With modern technology and the ability to record digital sounds instantly, it may seem that sound recording is a fairly recent invention, especially when we see the extent at which sound can be manipulated and processed in a modern recording studio.
There is, however, a long history of sound processing and specific techniques that have been used to bring sound onto a recorded device. By understanding the extent and progression of the process, you will gain valuable perspective on how to make the most of your recording studio.
Sound recording became a reality for humans as far back as the 1890s. Digital recording was yet to be imagined and sound would have to be recorded acoustically. Recording equipment was designed to collect sound waves that would be recorded onto a suitable material –early cylinders and disks and tapes were used.
The sound would travel through a horn where the specific vibrations of the sound frequencies would be recorded as grooves in the tape or cylinder. The sounds could then be documented as grooves within the recording and this is how they were translated back into sounds.
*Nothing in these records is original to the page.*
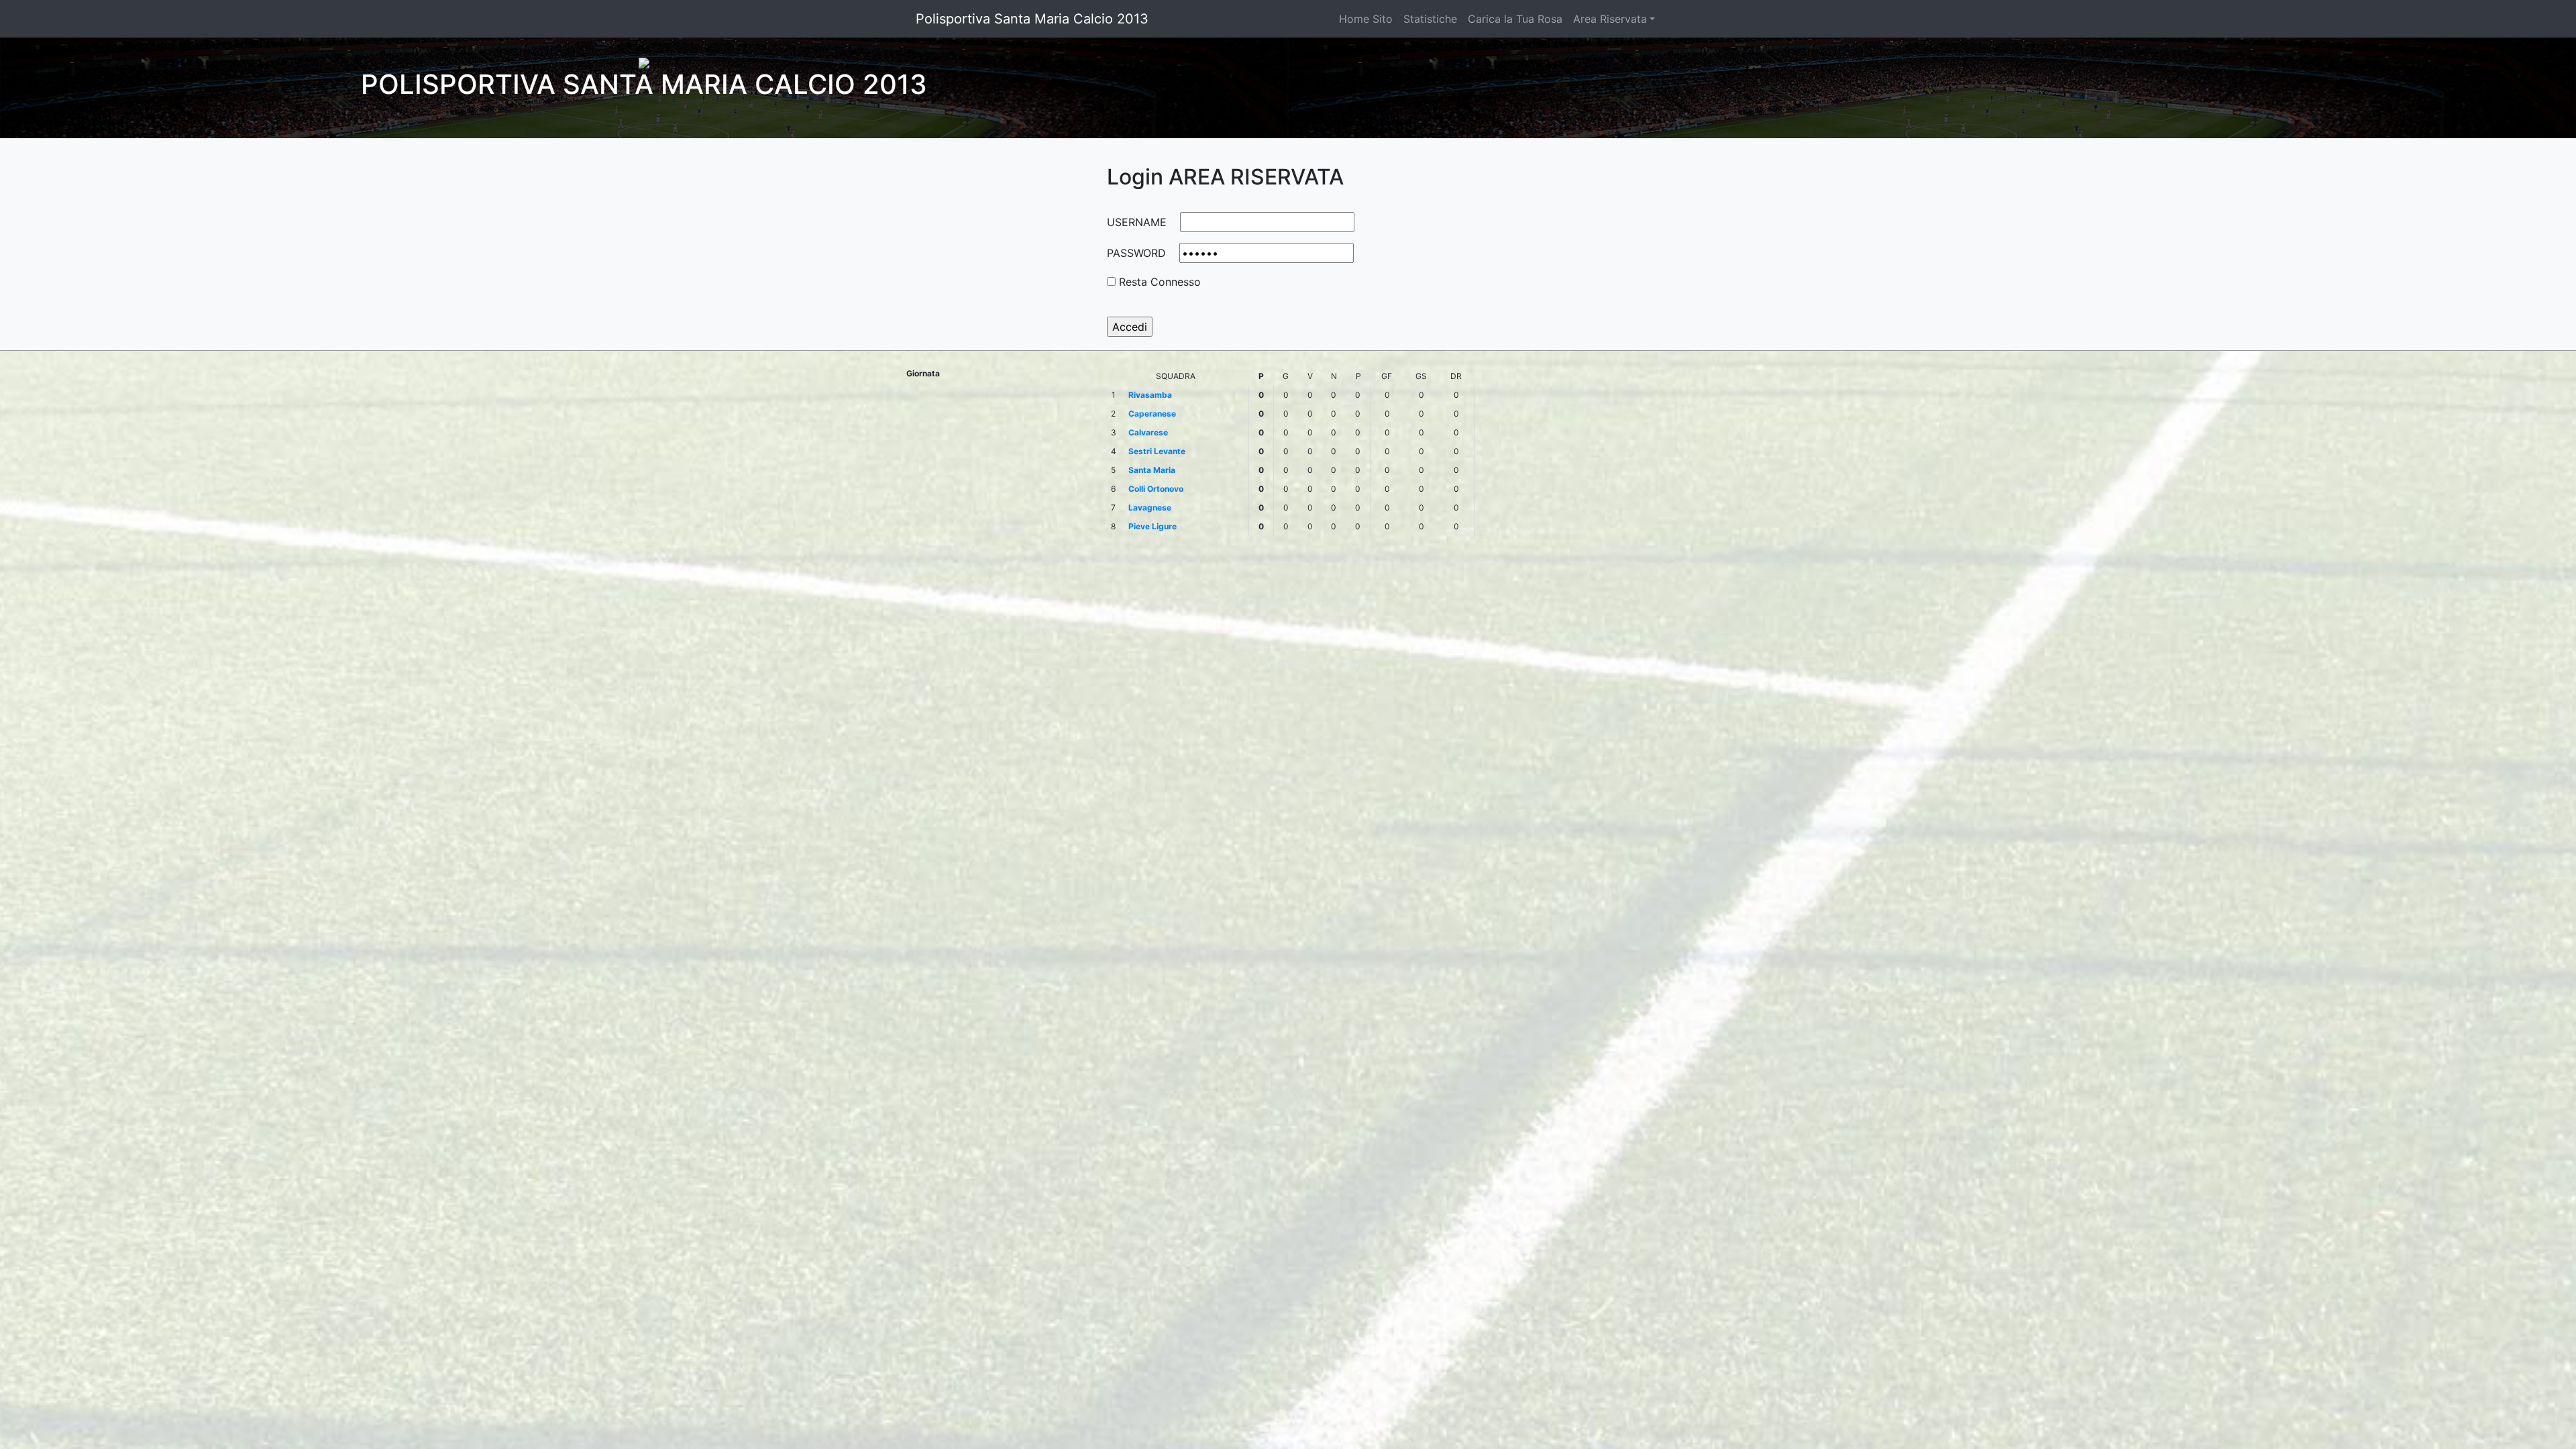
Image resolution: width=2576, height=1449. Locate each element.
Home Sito (1366, 18)
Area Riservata (1610, 18)
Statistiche (1430, 18)
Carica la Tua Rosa (1515, 18)
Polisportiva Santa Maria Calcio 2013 (1032, 19)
This rudimentary form of recording presented early sound technicians with several limitations on where and how sounds could be successfully recorded. The cutting edge recording studios of the time consisted of little more than a soundproof wall to prevent sound waves from bouncing back and distorting the recording.
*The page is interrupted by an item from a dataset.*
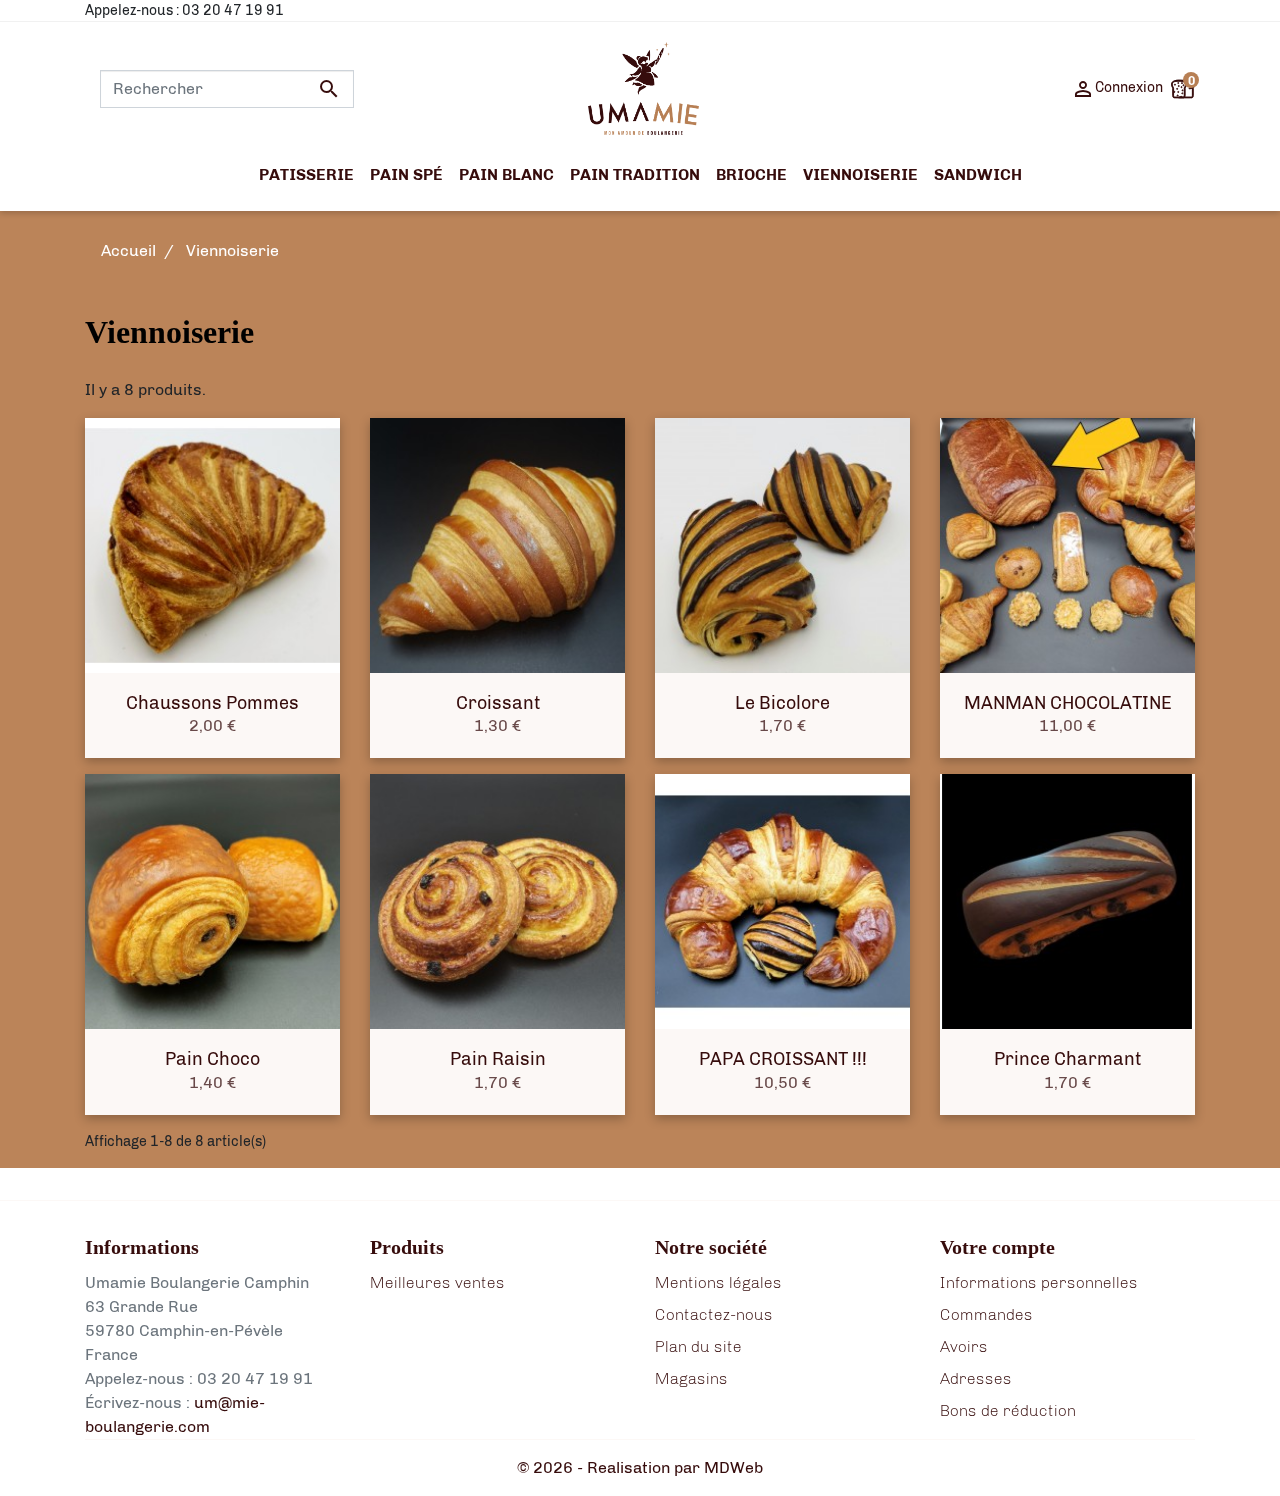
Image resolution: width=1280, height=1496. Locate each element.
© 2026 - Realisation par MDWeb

The ability to create a mix or master and edit sound files was still a long way off. Those early pioneers would take their improved equipment on location to capture the ambient sounds of the market, forest or grasslands –these early recordings were the most popular playlist for early listening audiences.
Jumping forward just under half a century, in the 1930s sound recording equipment now had the basic microphone and even the amplifier –many new options were becoming available to the sound recording technicians of the time.
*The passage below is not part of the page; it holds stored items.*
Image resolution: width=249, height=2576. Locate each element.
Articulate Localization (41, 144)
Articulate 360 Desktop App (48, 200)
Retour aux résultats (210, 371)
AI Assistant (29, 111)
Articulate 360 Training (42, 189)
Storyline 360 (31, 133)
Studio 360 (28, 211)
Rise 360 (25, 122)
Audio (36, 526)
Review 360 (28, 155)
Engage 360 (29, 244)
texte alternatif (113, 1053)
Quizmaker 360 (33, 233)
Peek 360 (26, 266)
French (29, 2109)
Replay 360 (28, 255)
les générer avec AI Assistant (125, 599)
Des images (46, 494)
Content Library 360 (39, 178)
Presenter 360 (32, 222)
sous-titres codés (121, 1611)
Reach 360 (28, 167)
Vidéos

These innovations were soon followed by the mixing board and loud speakers that could vastly improve the recording process. Many of the acoustic recordings that had been done previously could be recorded again with superior clarity and quality.
This began the trend of having the artistic talent of musicians, orators, actors and other artists recorded in the studio. Further advances would allow studio technicians to record the sound live through the mixing board and onto the disk or tape. This was undoubtedly a tedious task as there was no room for editing or re-recording a production.
The recordings that were done of an orchestra, band or singer would have to be captured as they were in one shot –leaving little room for error.
But all that was about to change in the 1970s, the innovations and advances made during this era allowed sound to be recorded and monitored more effectively and introduced the ability to edit. It was the introduction of analog sound processing that made all this possible.
Analog machinery allowed far more control over how audio was recorded. Analog equipment used magnetic tapes to carry sound waves and reproduce these sounds at will. This magnetic tape could then be erased and re-recorded.
Not only did this allow for tremendous advances in the recording process, in terms of even higher definition and improved monitoring, but it also allowed for experimentation with specialized equipment, manipulation of sounds and special effects. Studios were soon producing unique audio productions –the product of highly developed personal techniques and equipment.
Those who were well versed with the science of the recording industry were discovering new technologies and making tremendous advances as the developed their own personal brand of mixes and mastering sounds in a unique way.
In the end, the analog age of sound processing served to usher in the industry standards and set of capabilities that would pave the way for the forthcoming eras of electronic and digital sound mastery. Because of the diversity of the analog era, the foremost technicians were able to come to certain shared conclusions concerning which methods and techniques were most effective in the sound industry.
The most obvious conclusion that modern studios can make from observing this progression is that experimentation, innovation, and creativity is what drive mainstream recording into the future. By consistently pushing the limits and going places that no sound process can go before the recording industry has produced the breeding ground for the innovations that will come.